▸ Document passage

--------------------------------

Madama Butterfly takes place in the United States, beginning with the melting pot of 1941 San Francisco. There, the Shangri-La Club employs Asian performers who leverage their so-called “exoticism” for paying customers, repackaging stereotypes and selling them to other Americans in order to make a living. A faux wedding takes place as part of the night’s festivities. A naive American GI, Pinkerton (Dominick Chenes), is encouraged by the club manager, Goro (played delightfully slimy by Rodell Rosel), to “marry” the charming, confident lead singer, Butterfly (Karen Chia-Ling Ho).
Yet even though it starts as fiction, the self-assured Butterfly soon moves beyond performance to the first flush of love. When it’s revealed Butterfly is a Japanese American woman passing herself off as Chinese American to avoid discrimination, her fellow performers abandon her, but Pinkerton, enamored of Butterfly or at least his perception of her, stays.
From this, their nascent romance blossoms. Her affection seems borne of that thin hope of an American happily-ever-after. That same hope keeps Butterfly solid and relatively upbeat when confined to a Japanese internment camp during the production’s second act. Her friend Suzuki (Alice Chung in a performance that puts a face on despair and resilience) watches on in fear, suspecting the future will fall short of Butterfly’s expectations.
Director Phil Chan has, with the help of a fantastic creative team, positioned Madama Butterfly as a political critique. The time period change is nearly flawless. The same story beats are there and the arias remain firmly in Italian, but set designer Yu Shibagaki and stage manager Kristen Barrett bring to life a mid-20th century U.S. along with a convincing depiction of subjugation and imprisonment.
Chan, who has also worked in ballet, uses not just conductor David Angus’s music but also the art of silence. A completely quiet stage is already a nerve-wracking thing, but in an opera? It’s devastating.
This Madama Butterfly is wonderful and so difficult to watch. Racial tensions in art, if done well, can be a challenge for white audiences to stomach, and here, the show excels. It’s also hard not to relate to Butterfly’s desire to be seen and loved by someone she adores. Ho sets fire to the stage with her presence, bringing new life to “One fine day we shall see,” an aria so famous that it nearly parodies itself when played. Within the confines of an internment camp, Butterfly’s stubborn hold on happiness becomes a show of defiance. Yes, she may be sidestepping her reality of racist, political disenfranchisement, but it’s also an act of desperate self-preservation.
This version of Madama Butterfly is a powerful piece of art. It will please longtime opera fans to no end. The pace of the opera and its famous ending may not win more fans to the form, but honestly, with a show like this, who needs them? This production knows who it’s audience is and pulls no punches.
This is a tragedy about the United States’s military industrial complex, a machine that mashes humans into pulp whether they’re located abroad or within American borders, and the way the state so often fails marginalized people. This climax is a culmination not just of personal pain but national injustice.
During the mimed performance before curtain, where the aging Butterfly remembers all she’s lost, the other audience members and I settled in our seats, barely noticing that the silent prologue was happening at all until the music began. Likewise, this production of Madama Butterfly wants us to recognize the horrors beneath the unsuspecting surface, the survival stories lurking right beneath this country’s skin. Our history is paved with sorrows, and yet, we continue.

--------------------------------

▸ Given exercise
In the opera review, which actor plays the club manager Goro?

▸ Source data
--------------------------------

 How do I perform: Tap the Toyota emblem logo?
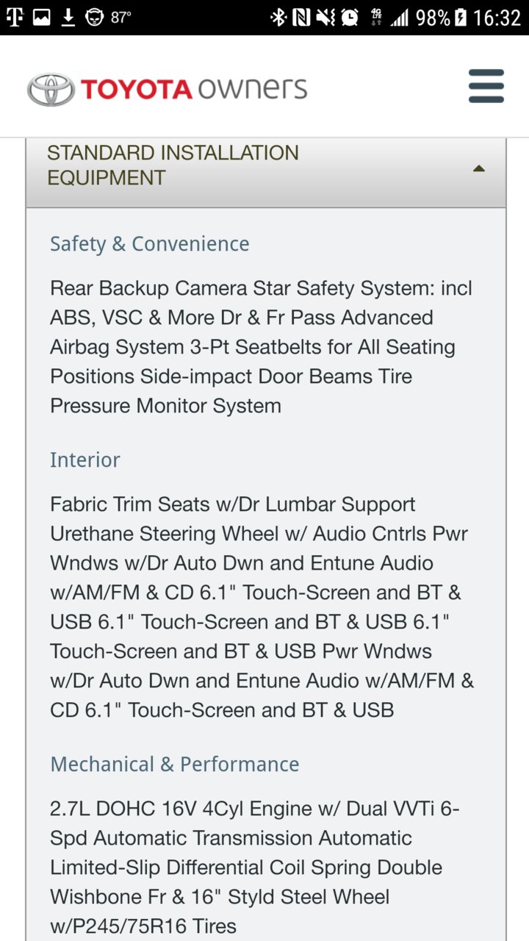(51, 90)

--------------------------------

▸ Answer below
Rodell Rosel